* _WORK TO COMPLETE_
Please copy each line of the records below that holds the word "agent".

* _SUPPLIED DATA_
+---+
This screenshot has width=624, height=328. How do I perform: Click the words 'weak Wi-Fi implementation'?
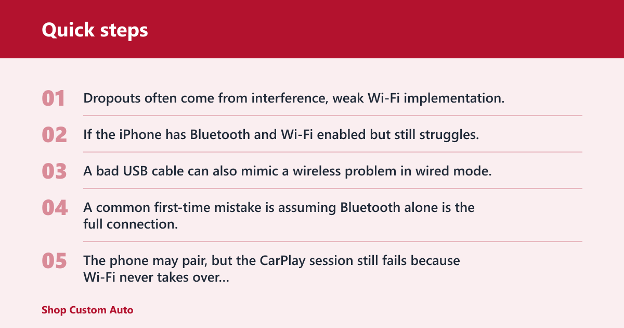[x=426, y=98]
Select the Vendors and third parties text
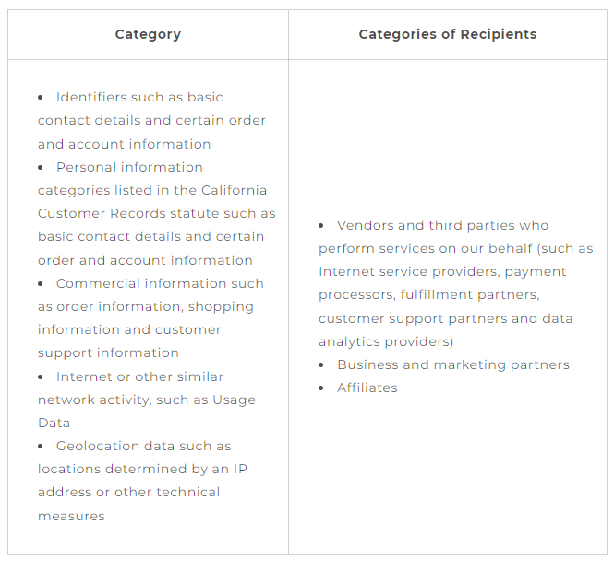Image resolution: width=614 pixels, height=561 pixels. click(x=442, y=225)
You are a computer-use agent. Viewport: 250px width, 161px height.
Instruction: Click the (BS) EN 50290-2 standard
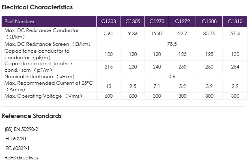pos(22,129)
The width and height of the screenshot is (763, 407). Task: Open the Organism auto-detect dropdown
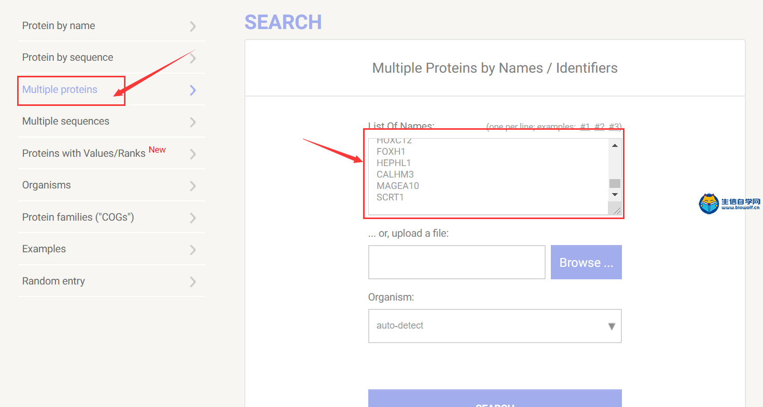(495, 326)
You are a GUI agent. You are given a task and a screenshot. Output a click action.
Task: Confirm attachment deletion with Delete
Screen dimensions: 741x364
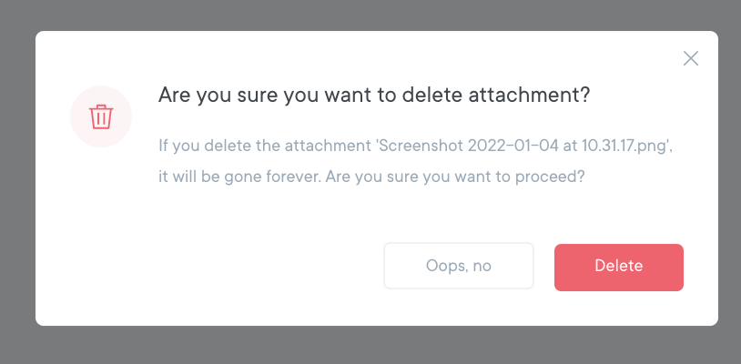coord(619,266)
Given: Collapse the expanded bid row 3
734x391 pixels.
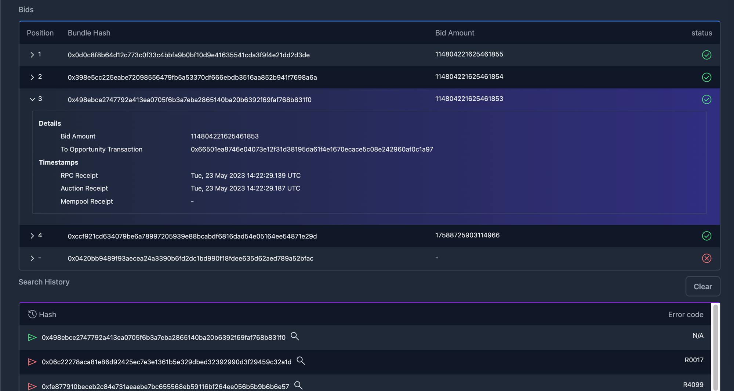Looking at the screenshot, I should [32, 99].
+---+
* _WORKED SOLUTION_
You are a computer-use agent. Viewport: 250px width, 161px height.
You are a GUI agent. You are given a task and a screenshot. Output a click action.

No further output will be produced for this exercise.